DATA TO PROCESS:
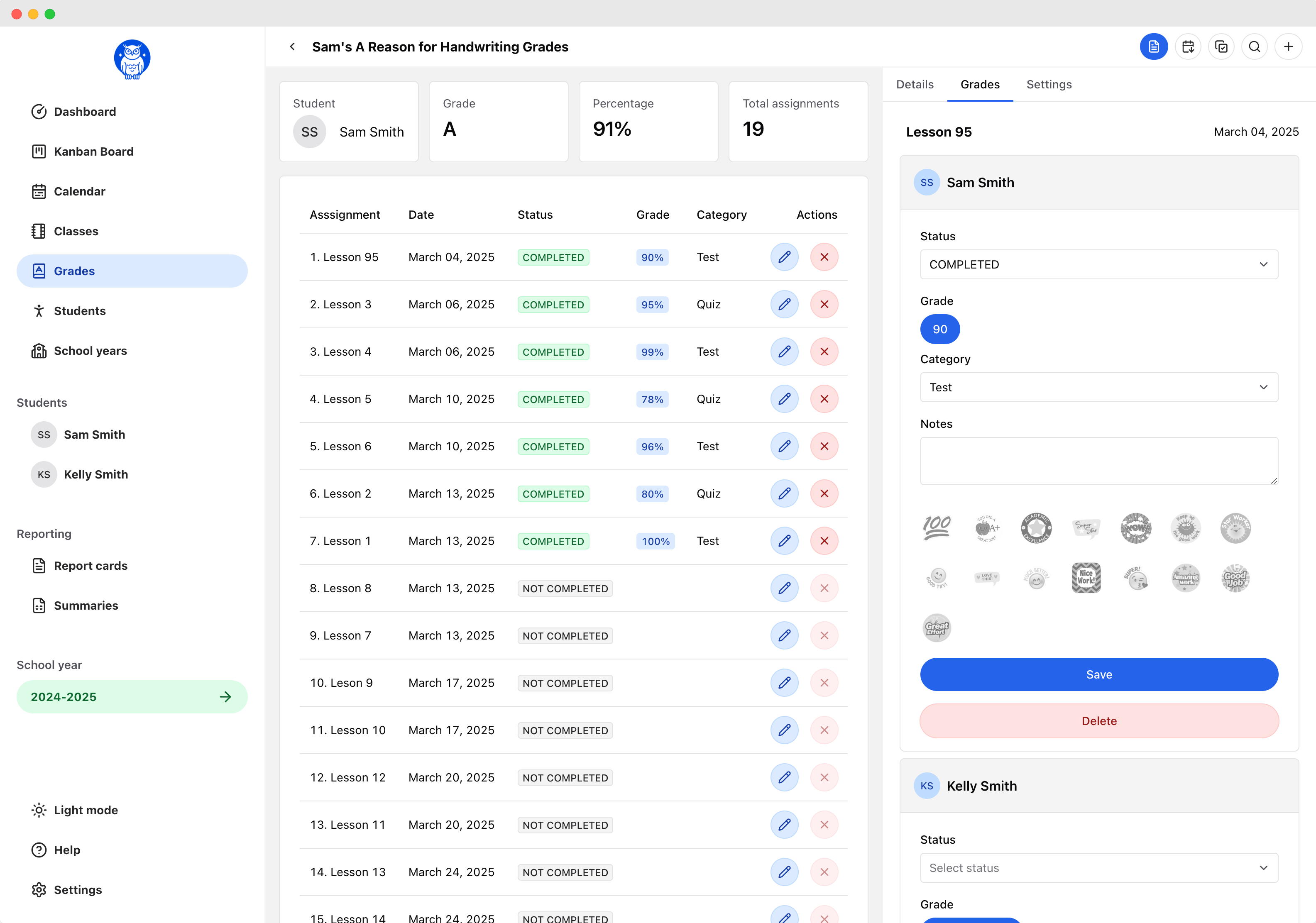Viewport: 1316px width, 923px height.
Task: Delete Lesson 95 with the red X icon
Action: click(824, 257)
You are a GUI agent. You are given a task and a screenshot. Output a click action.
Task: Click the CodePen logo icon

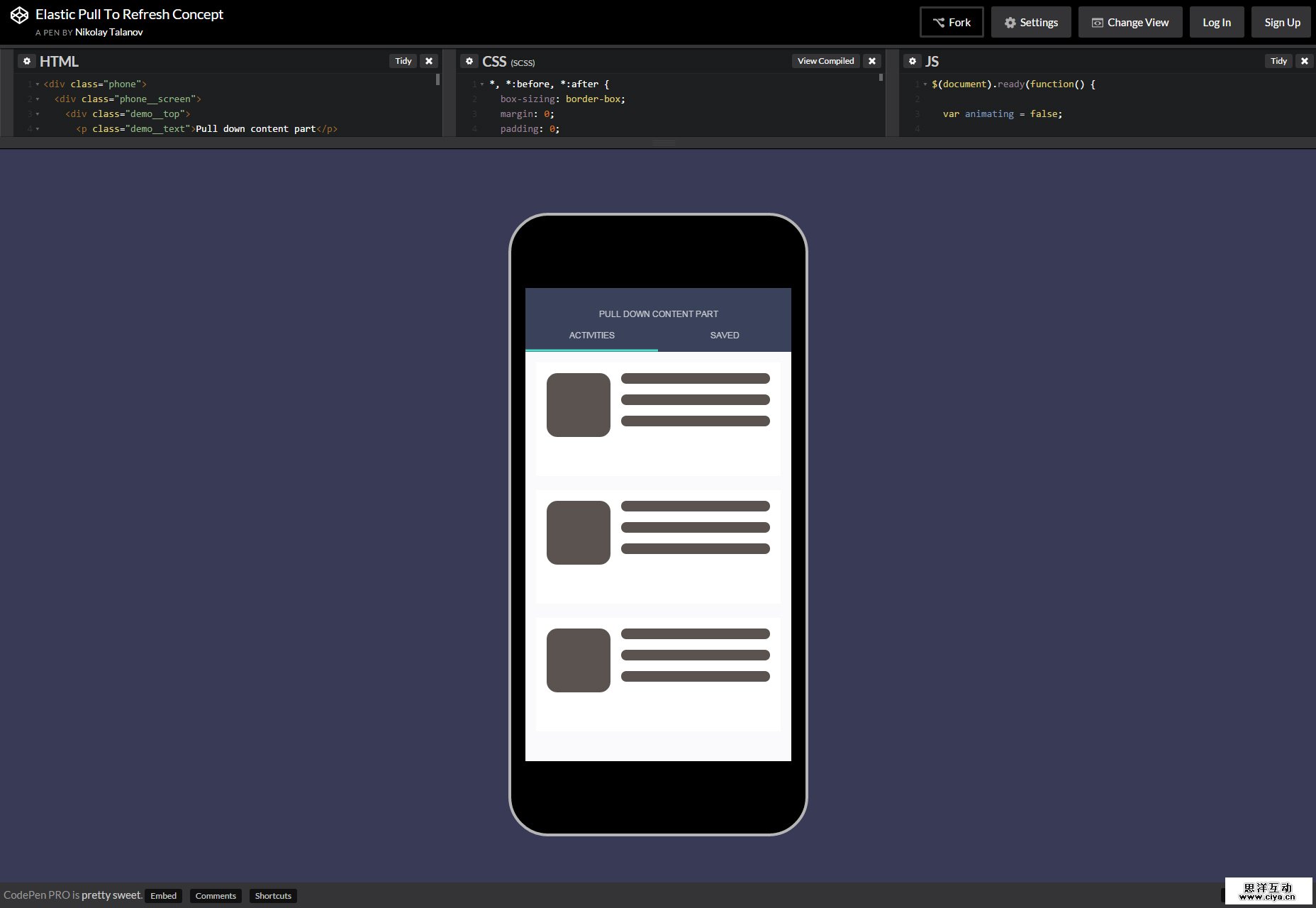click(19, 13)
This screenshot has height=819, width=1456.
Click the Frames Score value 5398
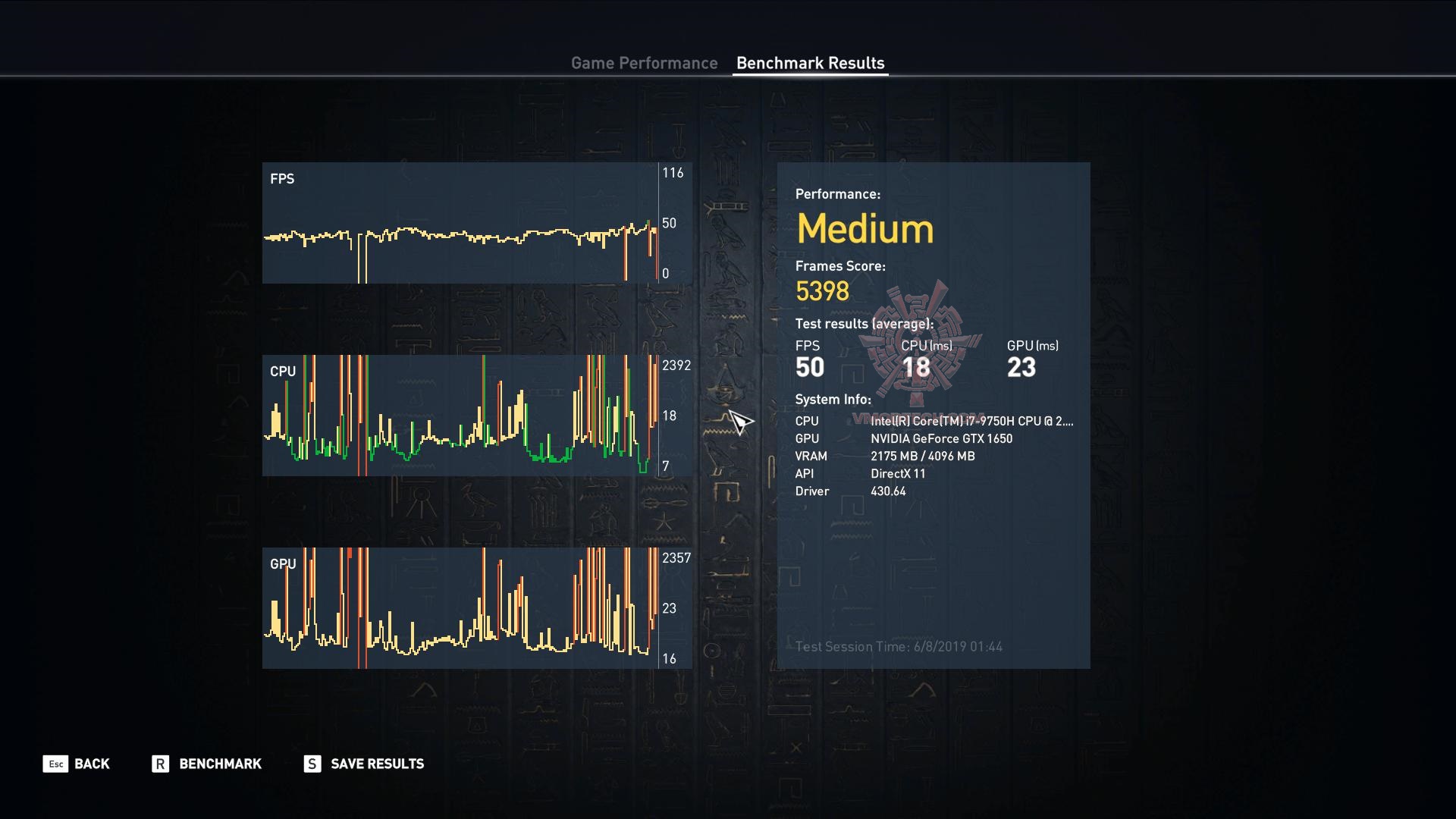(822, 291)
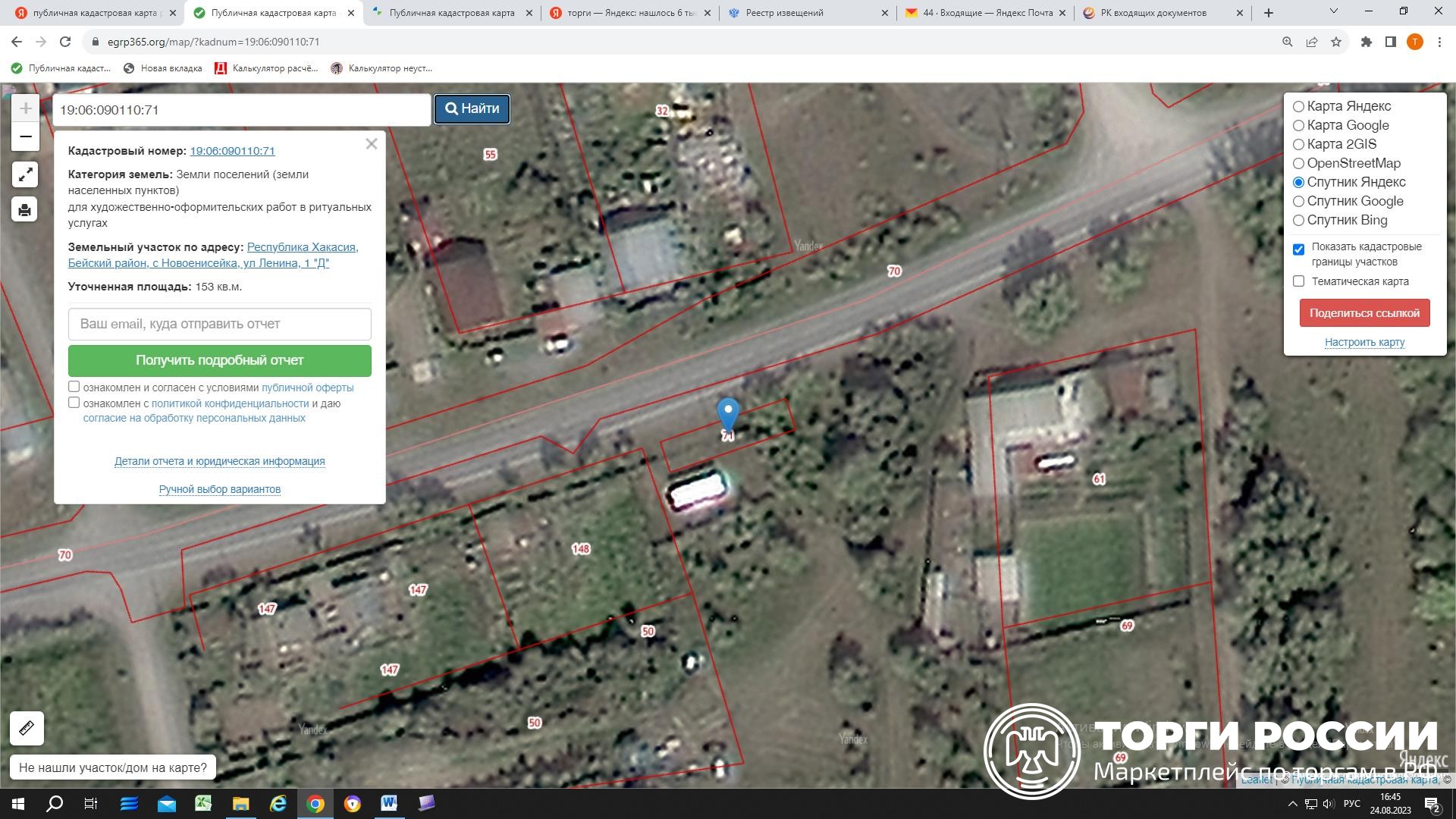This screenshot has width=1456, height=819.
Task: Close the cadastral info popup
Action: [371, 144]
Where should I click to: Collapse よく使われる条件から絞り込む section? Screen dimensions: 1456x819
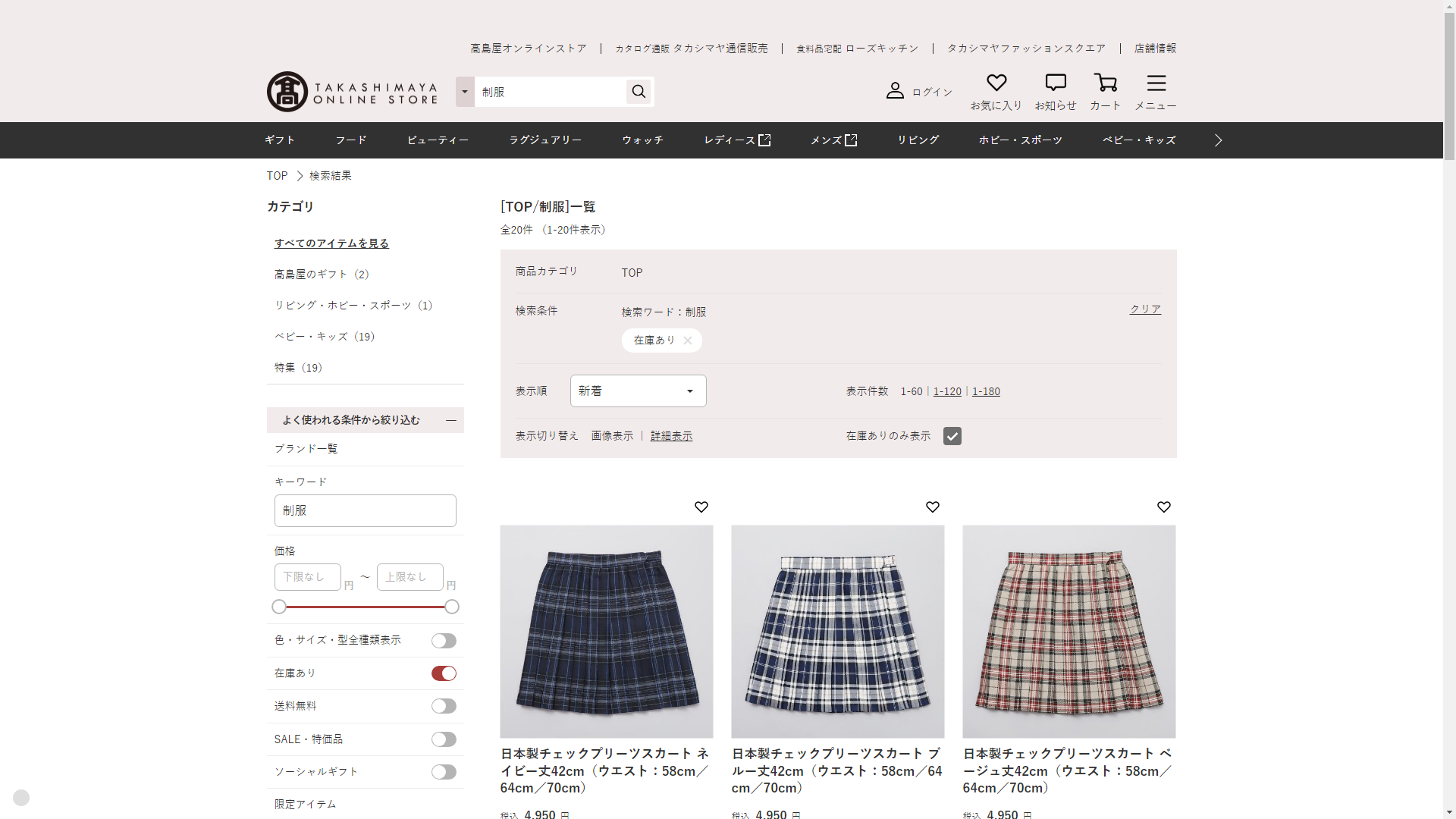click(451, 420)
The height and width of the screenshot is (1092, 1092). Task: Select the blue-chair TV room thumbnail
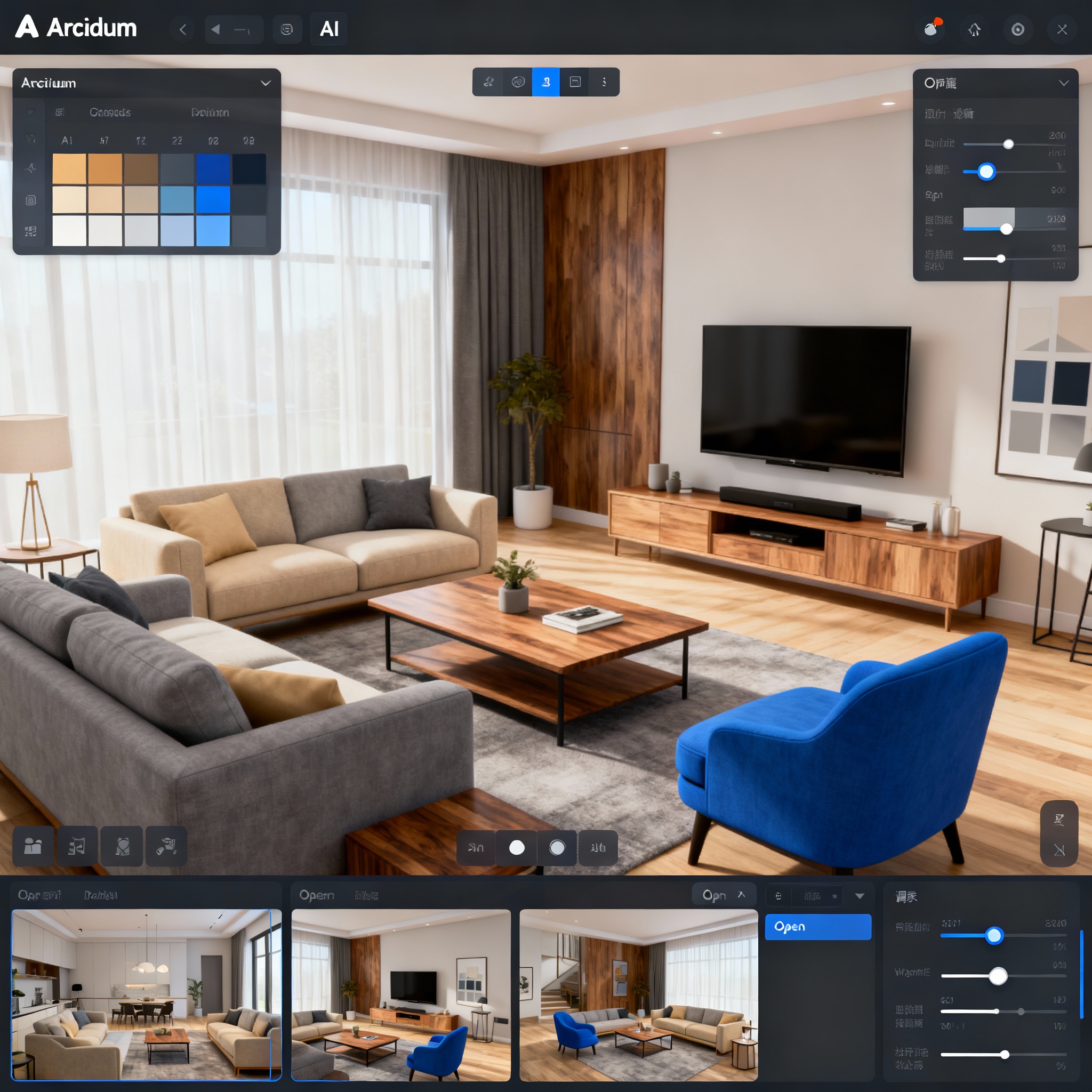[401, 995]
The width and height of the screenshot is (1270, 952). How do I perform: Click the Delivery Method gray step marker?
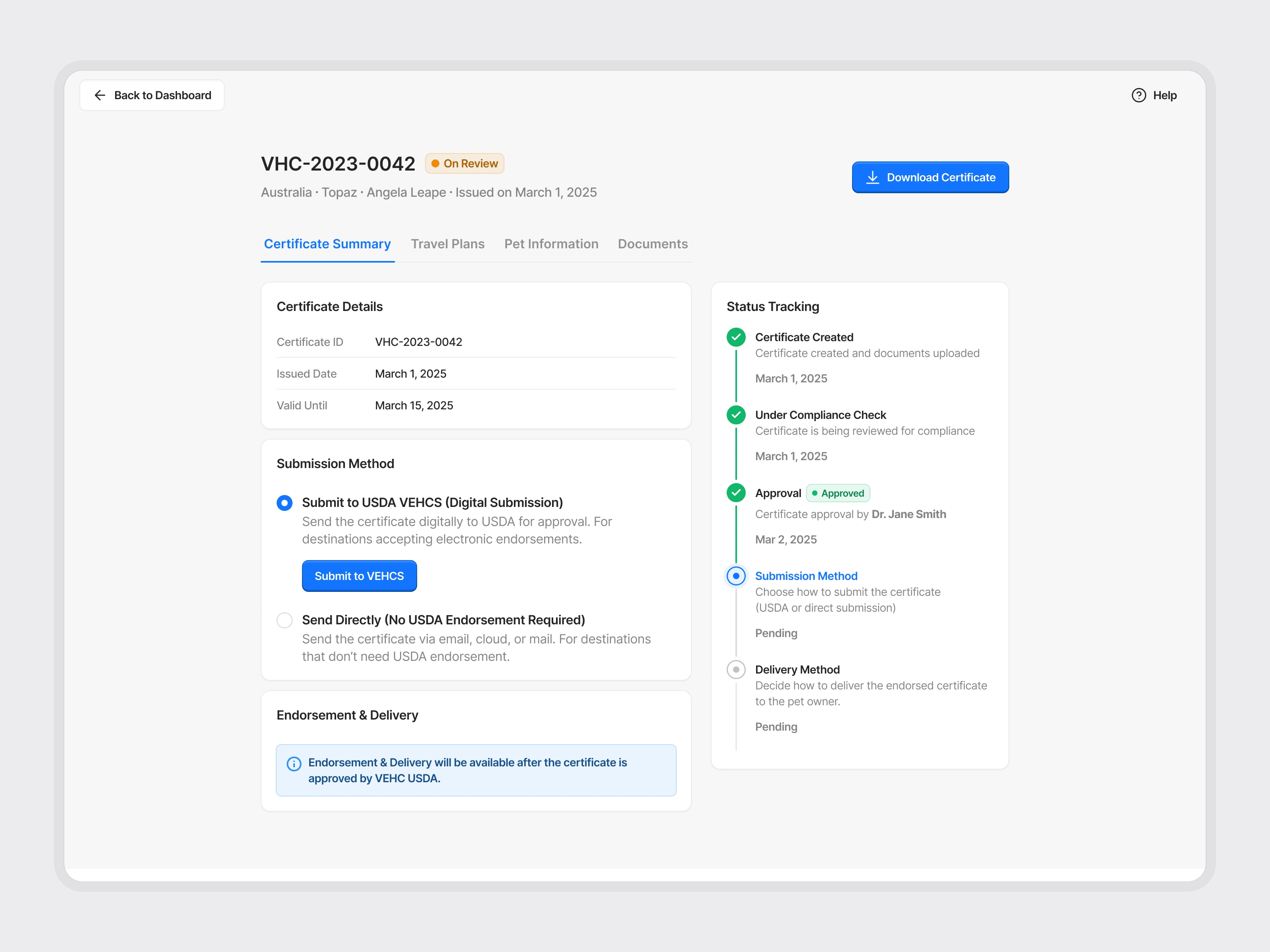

YOUR TASK: Starting at the line that contains "Task: Click the CodePen logo icon", transcribe every line through the end of the listing exactly, including both end lines and excluding pictures.

ANSWER AREA:
Task: Click the CodePen logo icon

click(19, 13)
This screenshot has height=819, width=1456.
Click the Frames Score value 5398
(822, 291)
This screenshot has width=1456, height=819.
Task: Close the cadastral info popup
Action: [371, 144]
Where should I click to: Collapse よく使われる条件から絞り込む section? Screen dimensions: 1456x819
click(451, 420)
The height and width of the screenshot is (1092, 1092). Task: Select the blue-chair TV room thumbnail
[401, 995]
The width and height of the screenshot is (1270, 952). How do I perform: Click the Delivery Method gray step marker?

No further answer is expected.